=== What the exercise asks ===
Rescale the items from the line with "Task: Reload the current page" through the end of the items, requests included, giving every line again. In the answers, multiply each coordinate by 0.3 and round to whole numbers, with halves rounded up.

[Item coordinate data]
---

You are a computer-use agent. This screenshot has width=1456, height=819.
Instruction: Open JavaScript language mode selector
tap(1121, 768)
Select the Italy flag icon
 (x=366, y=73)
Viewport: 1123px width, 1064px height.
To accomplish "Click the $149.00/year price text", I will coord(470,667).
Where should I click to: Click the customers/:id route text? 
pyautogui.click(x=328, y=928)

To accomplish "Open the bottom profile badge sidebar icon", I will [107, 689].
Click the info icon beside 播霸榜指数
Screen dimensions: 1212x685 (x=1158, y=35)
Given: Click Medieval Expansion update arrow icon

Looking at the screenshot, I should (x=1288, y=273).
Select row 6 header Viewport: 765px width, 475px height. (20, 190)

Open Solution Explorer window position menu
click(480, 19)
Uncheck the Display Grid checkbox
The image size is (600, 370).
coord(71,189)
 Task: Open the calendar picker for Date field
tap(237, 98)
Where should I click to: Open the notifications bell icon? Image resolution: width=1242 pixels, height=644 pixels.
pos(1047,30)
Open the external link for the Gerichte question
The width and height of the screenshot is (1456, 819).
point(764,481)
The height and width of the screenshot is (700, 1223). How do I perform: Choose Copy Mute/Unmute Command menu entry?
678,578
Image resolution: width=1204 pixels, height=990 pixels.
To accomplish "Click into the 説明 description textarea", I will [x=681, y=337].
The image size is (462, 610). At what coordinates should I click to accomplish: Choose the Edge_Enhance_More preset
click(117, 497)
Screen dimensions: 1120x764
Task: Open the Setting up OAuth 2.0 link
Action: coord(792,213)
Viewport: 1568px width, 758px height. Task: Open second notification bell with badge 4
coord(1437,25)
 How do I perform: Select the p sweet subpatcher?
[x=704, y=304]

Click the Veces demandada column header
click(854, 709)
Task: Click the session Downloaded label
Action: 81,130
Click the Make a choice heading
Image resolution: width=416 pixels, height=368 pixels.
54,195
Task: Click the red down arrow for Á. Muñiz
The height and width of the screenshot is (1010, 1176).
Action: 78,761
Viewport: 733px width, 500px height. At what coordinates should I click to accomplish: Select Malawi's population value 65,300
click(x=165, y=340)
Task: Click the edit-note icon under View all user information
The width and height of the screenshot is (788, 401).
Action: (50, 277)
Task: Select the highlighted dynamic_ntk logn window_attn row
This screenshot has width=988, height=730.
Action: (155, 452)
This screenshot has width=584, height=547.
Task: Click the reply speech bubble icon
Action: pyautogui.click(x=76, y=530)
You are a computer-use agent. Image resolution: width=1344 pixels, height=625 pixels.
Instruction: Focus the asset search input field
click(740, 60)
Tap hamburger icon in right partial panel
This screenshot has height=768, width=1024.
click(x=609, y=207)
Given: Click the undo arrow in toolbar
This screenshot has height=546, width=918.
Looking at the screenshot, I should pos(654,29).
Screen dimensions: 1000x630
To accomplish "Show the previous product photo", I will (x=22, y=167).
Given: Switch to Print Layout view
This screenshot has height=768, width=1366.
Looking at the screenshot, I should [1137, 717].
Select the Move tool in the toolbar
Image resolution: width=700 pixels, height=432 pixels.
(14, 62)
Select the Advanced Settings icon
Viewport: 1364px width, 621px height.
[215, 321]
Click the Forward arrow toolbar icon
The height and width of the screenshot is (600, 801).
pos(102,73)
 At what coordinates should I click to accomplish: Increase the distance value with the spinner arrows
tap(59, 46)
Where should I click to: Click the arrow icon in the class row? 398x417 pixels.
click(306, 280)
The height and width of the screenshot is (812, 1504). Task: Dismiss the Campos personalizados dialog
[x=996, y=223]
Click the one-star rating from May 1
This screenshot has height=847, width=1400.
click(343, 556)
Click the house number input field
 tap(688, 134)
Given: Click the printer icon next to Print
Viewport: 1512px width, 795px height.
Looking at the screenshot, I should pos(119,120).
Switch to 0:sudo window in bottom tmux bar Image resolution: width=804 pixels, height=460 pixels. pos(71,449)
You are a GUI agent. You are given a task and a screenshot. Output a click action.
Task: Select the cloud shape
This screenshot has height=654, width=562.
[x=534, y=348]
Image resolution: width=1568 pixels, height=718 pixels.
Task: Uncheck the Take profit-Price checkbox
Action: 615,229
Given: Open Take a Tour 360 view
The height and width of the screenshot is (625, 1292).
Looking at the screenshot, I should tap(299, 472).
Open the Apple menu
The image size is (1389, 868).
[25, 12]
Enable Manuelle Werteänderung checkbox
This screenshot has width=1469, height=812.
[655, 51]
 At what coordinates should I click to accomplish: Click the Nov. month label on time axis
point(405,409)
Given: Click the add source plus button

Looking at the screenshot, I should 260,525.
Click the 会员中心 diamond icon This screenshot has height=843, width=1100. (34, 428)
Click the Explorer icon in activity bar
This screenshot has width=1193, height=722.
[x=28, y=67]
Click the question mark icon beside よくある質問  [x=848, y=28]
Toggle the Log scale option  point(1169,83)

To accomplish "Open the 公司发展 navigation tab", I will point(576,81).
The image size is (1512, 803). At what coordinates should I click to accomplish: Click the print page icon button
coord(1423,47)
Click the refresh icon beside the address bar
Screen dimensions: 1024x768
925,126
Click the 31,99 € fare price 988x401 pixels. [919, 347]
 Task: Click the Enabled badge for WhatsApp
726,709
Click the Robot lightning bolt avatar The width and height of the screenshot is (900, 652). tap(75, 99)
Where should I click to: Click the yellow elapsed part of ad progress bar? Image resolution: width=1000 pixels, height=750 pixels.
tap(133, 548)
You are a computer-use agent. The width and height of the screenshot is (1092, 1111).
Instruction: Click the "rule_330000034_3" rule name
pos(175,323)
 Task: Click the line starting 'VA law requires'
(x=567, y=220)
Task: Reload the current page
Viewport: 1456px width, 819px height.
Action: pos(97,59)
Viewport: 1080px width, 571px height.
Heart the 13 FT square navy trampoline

---

=== Written solution ===
Task: Reload the current page
Viewport: 1456px width, 819px height.
Action: pos(29,18)
Viewport: 1080px width, 571px height.
Heart the 13 FT square navy trampoline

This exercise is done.